Sunday, May 5, 2013

Wilkerson: Drones destroy 'warrior ethic'


I'm still going back & forth on drones.  Here Lawrence Wilkerson, who was Gen. Colin Powell's former chief of staff and a critic of the "sexed up" intelligence leading to the Iraq invasion, and some other guy offer some new objections to America's use of drones that I've never heard before.

For one, drones destroy what Wilkerson calls the U.S. military's "warrior ethos" [bold mine]:

At one stroke, the drone has destroyed any positive image of the United States in the countries over which it operates. It has contributed to the destruction of the tribal codes of honor, such as Pukhtunwali among the Pukhtun tribes of Afghanistan and Pakistan. And this immorality and destructive nature reflects back on those who use it, harming the warrior ethic of the American military so critical to battlefield bonding among soldiers in combat.

The warrior ethos may be largely a myth but, like most myths, it protects something very important: the psychology of killing in the name of the state. That killing becomes nothing less than murder when the soldier doing it is utterly invulnerable. Most US citizens, so long divorced from any responsibility to take up arms and fight and kill, do not understand this. Soldiers – good ones – do. Such understanding was behind the recent cancellation by Secretary of Defense Hagel of the valor award for drone operators. 

Likewise, Wilkerson argues that drones deprive our victims, most of them located in tribal communities with ancient codes of honor, of the chance to defend themselves or fight back.  We can imagine that their pent-up frustration would lead to more terrorist recruits and increased danger to the U.S.:

However precise the weapon, this is the reality and the price on the ground, destroying the codes so vital to both parties involved – those who are targets and the people who see them die and the operators at their computer terminals. The use of the drone is creating more problems than it is solving.
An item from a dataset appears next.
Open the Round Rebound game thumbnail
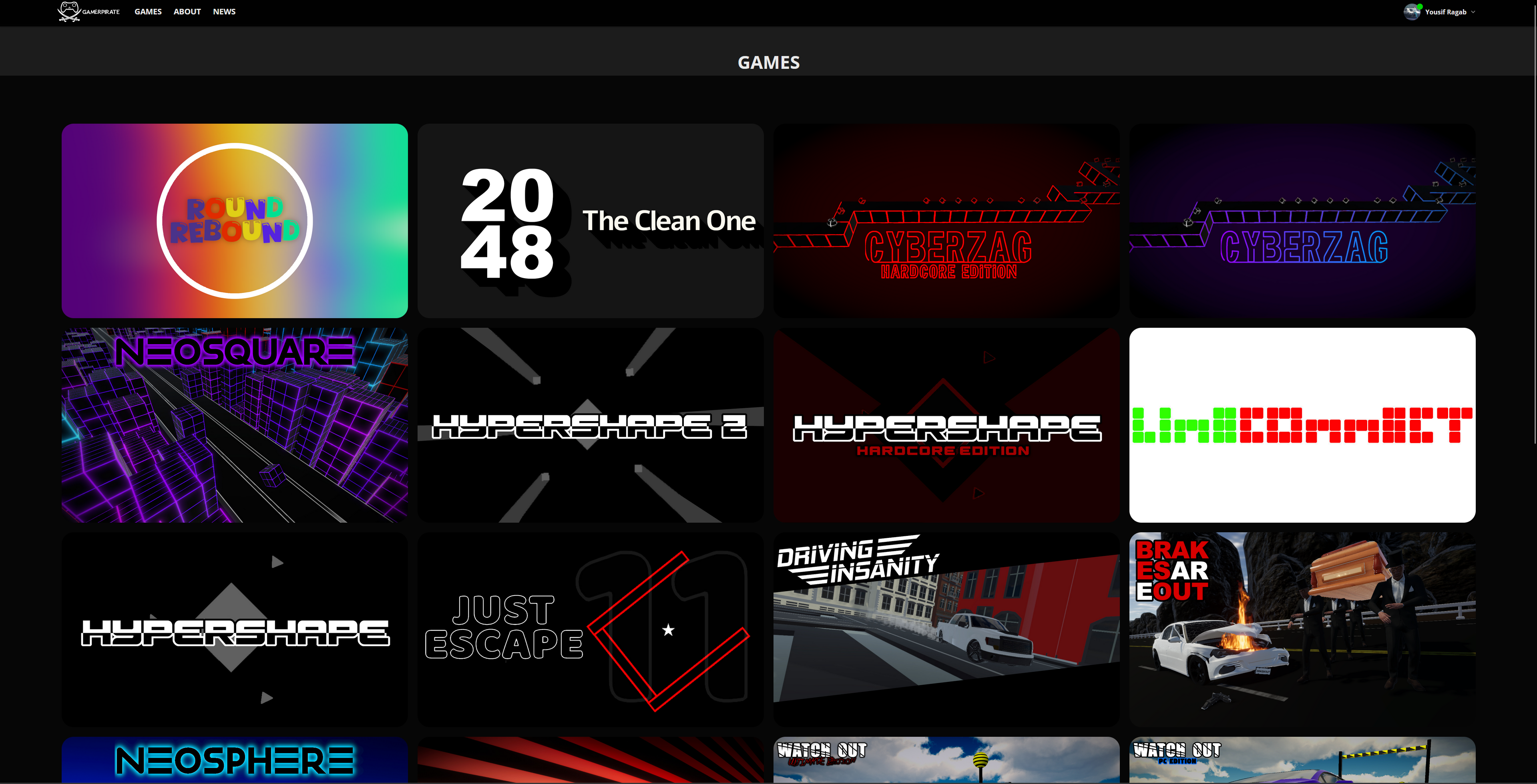The image size is (1537, 784). [235, 221]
In the defense of drones I will say this: they are just a weapon. We also employ air-to-surface and surface-to-surface missiles from so far away that our enemies have no chance to strike back.  And these missiles can also strike without warning and cause collateral damage.  There are also Howitzer artillery pieces with a range of about 25 km.  The principle is the same. This is not to mention our nuclear weapons that can erase entire communities.  (And the U.S. is still the only country to have used nuclear weapons.)  Or our cyber weapons deployed by nerds sitting at computers thousands of miles away.  

So if we're going to say that drones are somehow "dishonorable," unfair or causing dangerous rage in the communities whose hearts and minds we want to win over to our side, then we also have to include all these other impersonal, remote-controlled weapons that bring death from the sky.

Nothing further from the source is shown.